A person should note that the boiling temperature for THC is 314ºF, and heating your cannabis too high for too long will result in lowered potency.
The process itself is rather straightforward.
1. Preheat an over to 240 degrees (115 degrees Celsius). If you have an oven thermometer to gauge your oven’s true temperature, that is even better.
2. Break the leaf down into more manageable pieces and place on a cookie sheet as if trying to toast spices. Do not overload the marijuana so that the pieces are on top of one another.
3. Place in the oven and monitor for 30-40 minutes (depending on oven strength and strain of weed). You’re looking for a golden brown color as opposed to the more vibrant green of the untoasted leaf.
4. Take out of the oven, allowing the toasted marijuana to cool. Then place it in a food processor and pulse it for a second so that it becomes coarsely ground.
With one major step now out of the way, it’s now time to make “Cannabutter.” Essentially, you are infusing your active marijuana with a food source perfect for baking: butter.
While there are numerous methods for achieving this – some of which take 8 hours – were presenting to you the wafer-simmered version which is both simple, and heralded by The Cannabist as the best cannabutter in America.
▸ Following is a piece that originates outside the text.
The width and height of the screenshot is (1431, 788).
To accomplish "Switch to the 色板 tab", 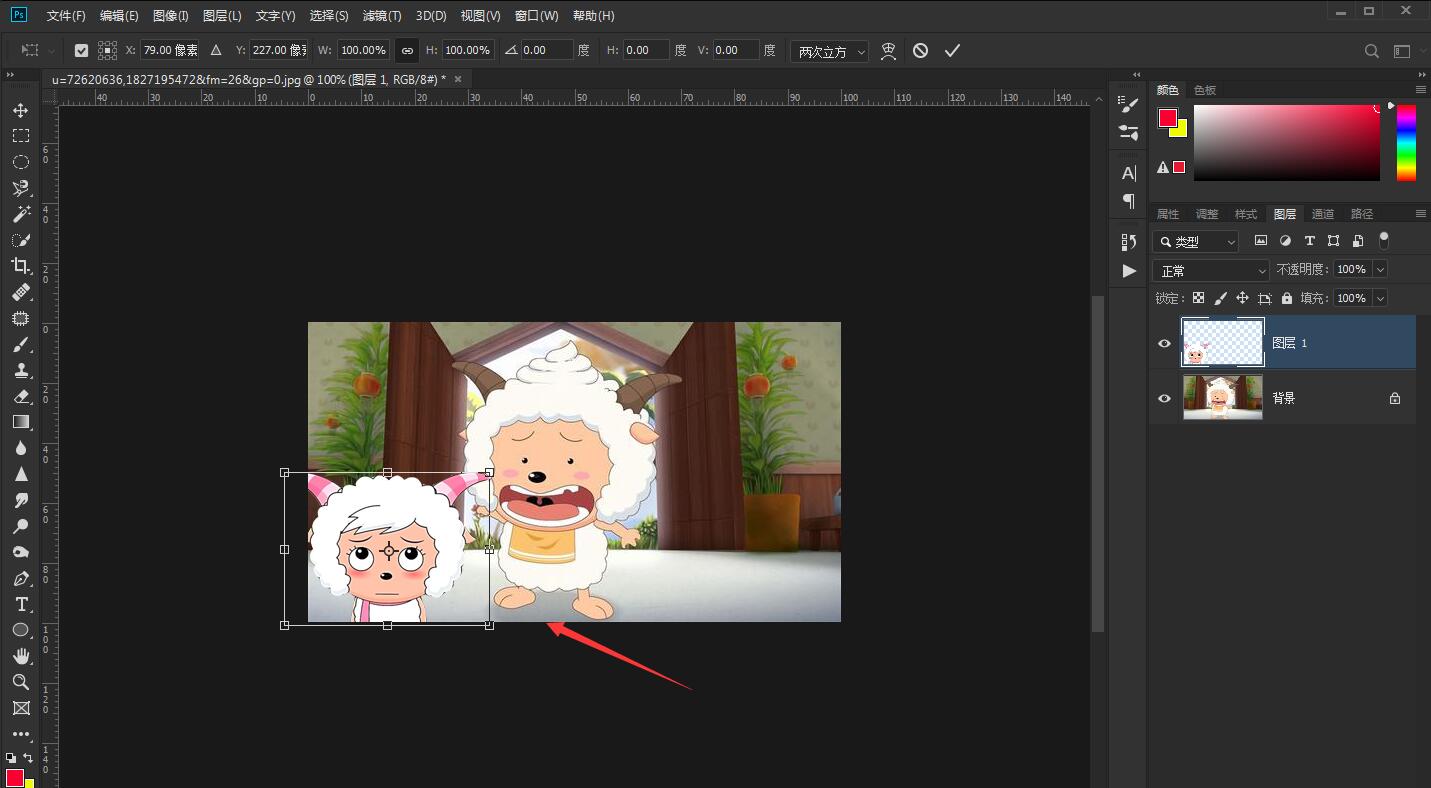I will (x=1205, y=90).
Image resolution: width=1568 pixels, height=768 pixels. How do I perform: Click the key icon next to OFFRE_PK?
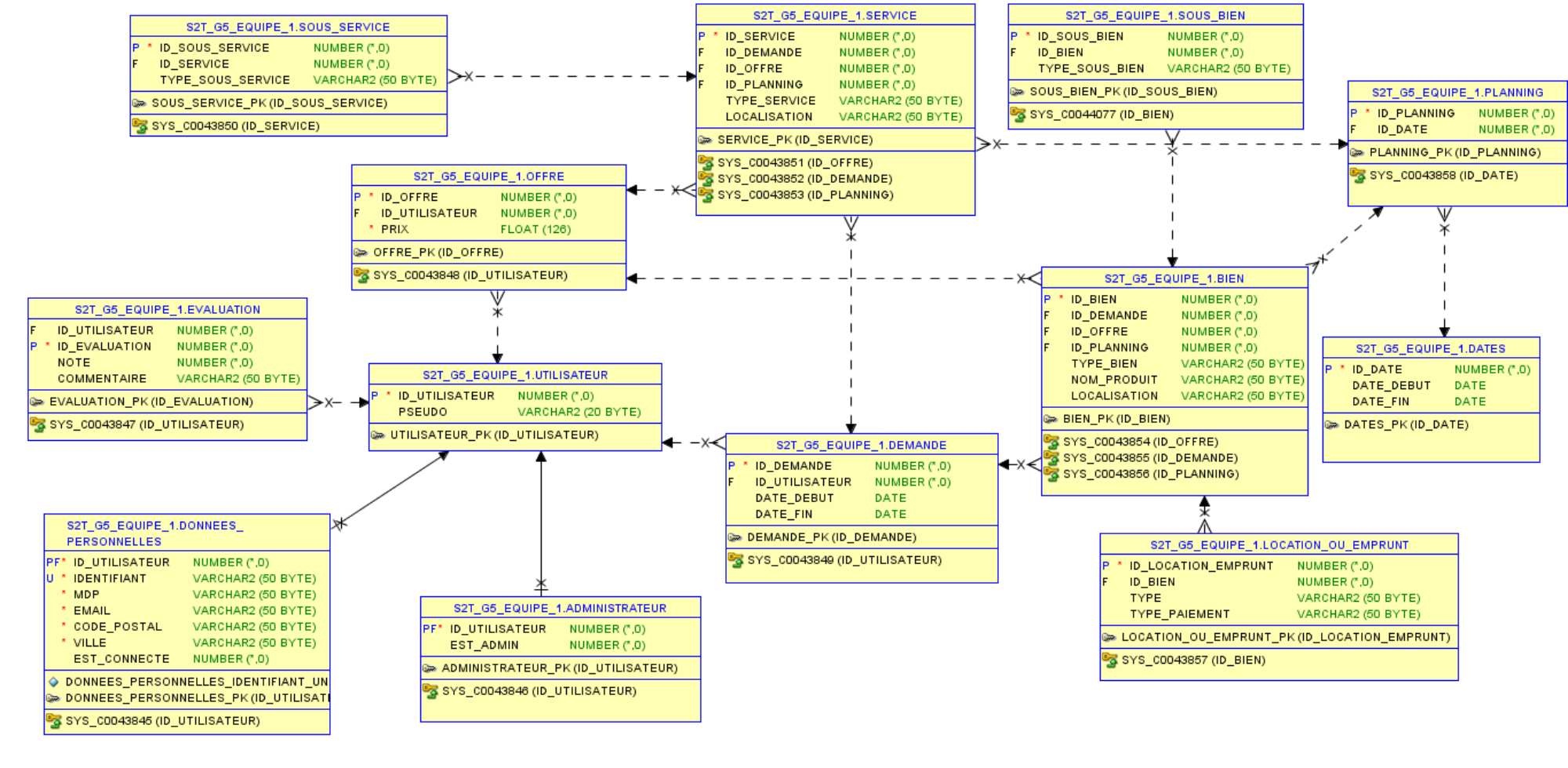361,253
In a medium saucepan, bring a quart of water to a boil on the stove. Once boiling, add in your sticks of butter and allow it to melt completely. After this has been achieved, add in your marijuana and reduce the heat to a simmer. The real key here is that the weed should always be floating about 1.5 – 2 inches from the bottom of the pan.
The butter should cook at a low heat for three hours until the mixture starts to become thick at the top.
From there, you’re nearly finished. Take this mixture and place in a bowl which has been lined with your cheesecloth. Then, squeeze out the remaining liquid butter.
After allowing the liquid butter to cool for an hour, place it in the fridge until it takes on the consistency and texture of a spread.
We swear, we’re almost to the part where you can actually eat the weed edible.
Although marijuana strains differ in potency, it’s safe to assume that the “average” version is about 10 percent THC.
Let’s suppose you have a quarter-ounce of marijuana which is 7 grams. According to The Cannabist, “Every 1 gram of cannabis bud has 1,000mg of dry weight. If a strain has about 10% THC, ten percent of 1,000mg would be 100mg. So for cooking or baking at home, it is safe to assume that a gram of cannabis contains at least 100mg THC.”
For further context, in the 4/20-friendly state of Colorado, they have a mandated serving size for weed edibles is 10mg THC.
So in the above scenario, a chef has 700 milligrams. A classic cookie recipe yields 60 cookies. Thus, each cookie would be just over 11 grams.
First time users should cut the weed edibles into quarters, and allow an hour in between each dose.